Es waren 51 Kinder und Erwachsene, die an den Drehort gebracht wurden. Dies geschah zu einer Zeit, als die Lagerinsassen bereits genau wussten, was die Nazis mit ihnen vorhatten: Deportation in die Vernichtungslager. Übrigens spielte die Riefenstahl in dem Film die Hauptrolle, eine Zigeunerin. Kollegen der Riefenstahl in dem Film waren der von Thomas Bernhard und in der Nazizeit überaus geschätzte Schauspieler Bernhard Minetti und Karl Skraup, dem das Wiener Volkstheater jährlich eine Gedenkveranstaltung widmet.
Den Sinti war Bezahlung versprochen worden und, was ihnen noch viel wichtiger war: dass „Tante Leni“, wie sie die Riefenstahl nannten, sie mit ihrer ausgezeichneten Beziehung zu Adolf Hitler aus dem Lager befreien werde. Die Riefenstahl versprach es ihnen. Tatsache ist, dass sie nicht bezahlt wurden und dass fast alle von ihnen ermordet wurden.
Leni Riefenstahl leugnete nach 1945 das alles. Sie behauptete, sie habe alle Sinti und Roma, die an dem Film „Tiefland“ mitgewirkt hätten, nach dem Krieg wieder gesehen. Der Dokumentarfilm von Nina Gladitz zeichnet ein sehr kritisches Bild der Regisseurin als eine Ausnahmekünstlerin, die im Unterschied zu anderen Künstlern Macht hatte. Sie blendet allerdings auch ein Foto ein, das das entsetzte Gesicht der Riefenstahl zeigt, in dem Moment, da sie 1939 in Polen Zeugin eines Massakers an Juden wurde.
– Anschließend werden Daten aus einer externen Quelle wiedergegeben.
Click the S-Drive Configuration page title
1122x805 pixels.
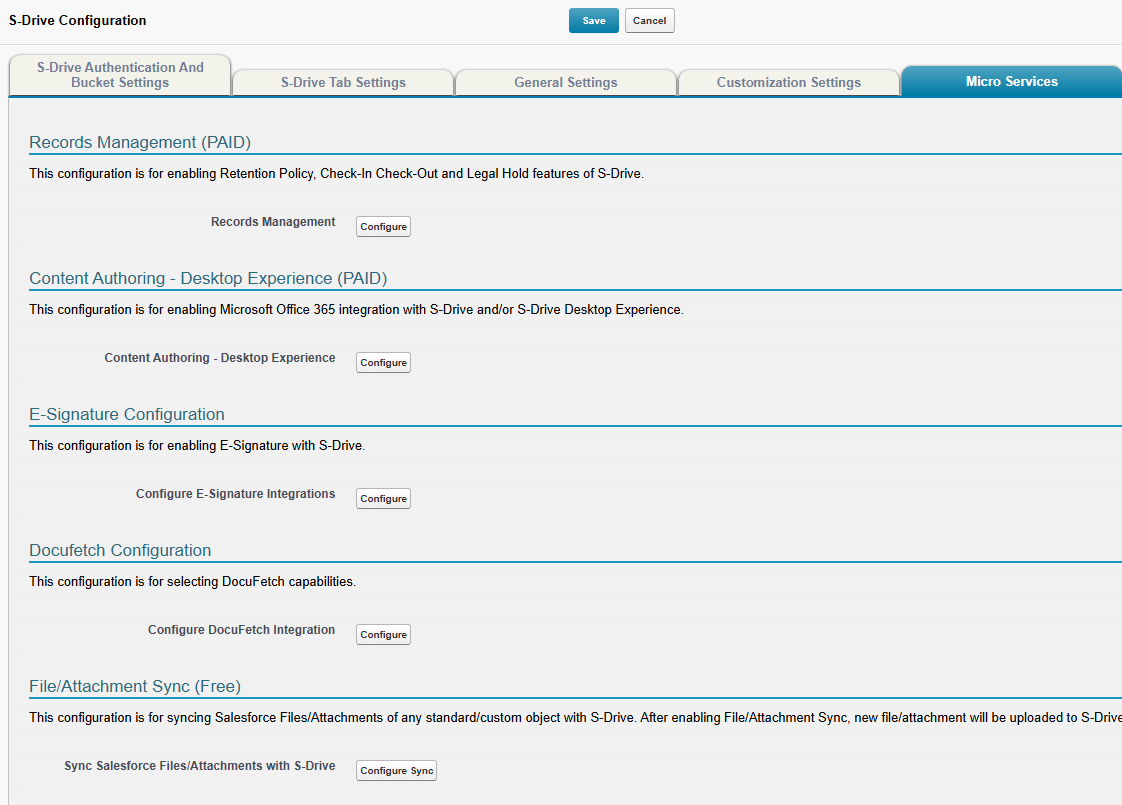[x=77, y=21]
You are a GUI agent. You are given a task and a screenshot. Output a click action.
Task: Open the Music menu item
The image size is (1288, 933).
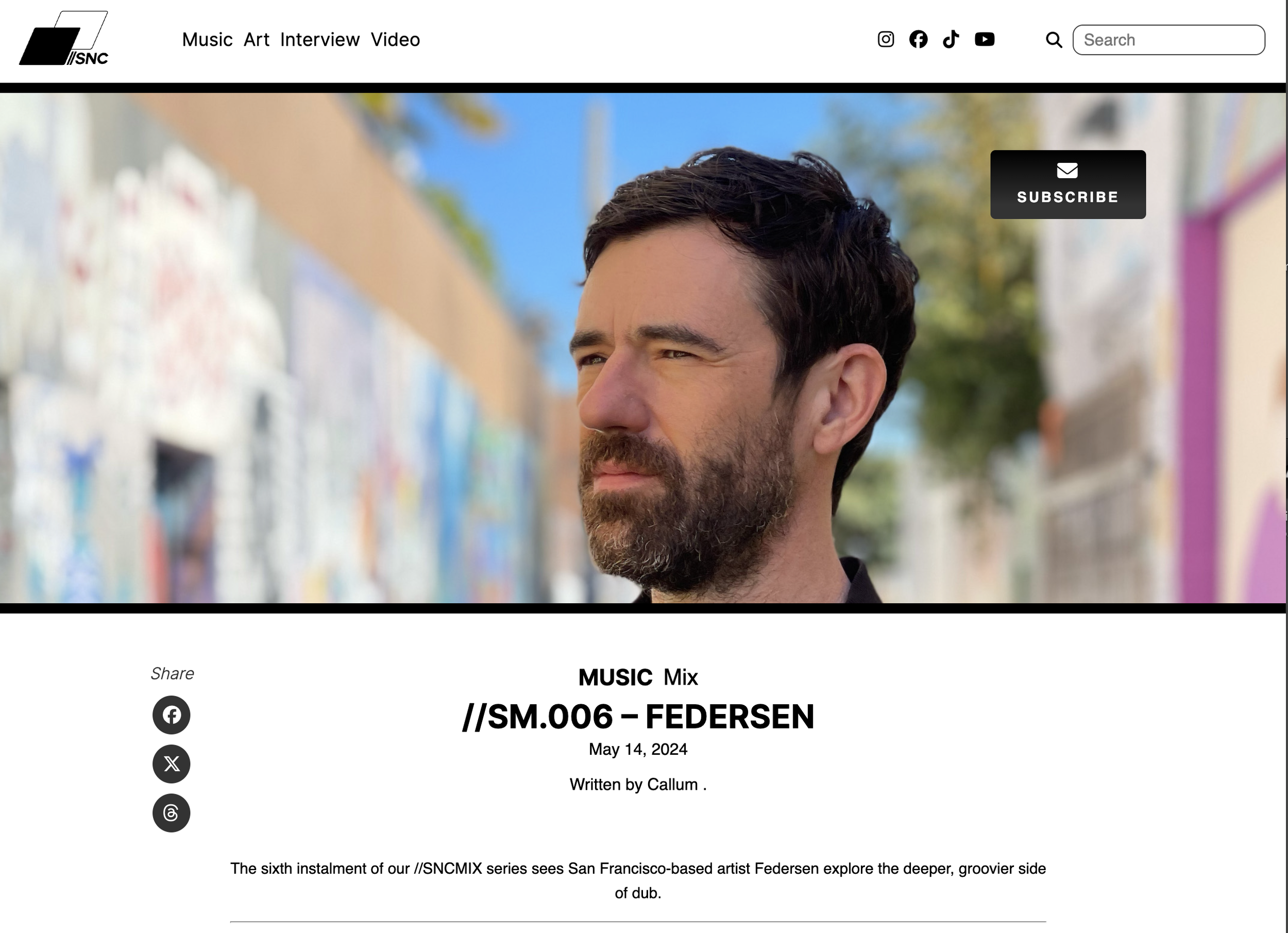207,40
Nina Gladitz wurde, als ihr Dokumentarfilm fertig war, von der Riefenstahl geklagt. Das Gericht gab Nina Gladitz in einem Verfahren das sich über vier Jahre hinzog, in drei von vier Punkten Recht.
An der denkwürdigen Veranstaltung am Montag im voll besetzten Kinosaal nahm auch Rosa Gitta Martl teil. Sie ist die Tochter einer Frau, die in Riefenstahls „Tiefland“ mitgewirkt hat. Die Lebensgesichte der Mutter ist in Buchform erschienen. Daraus las Rosa Gitta Martl einige erschütternde Passagen.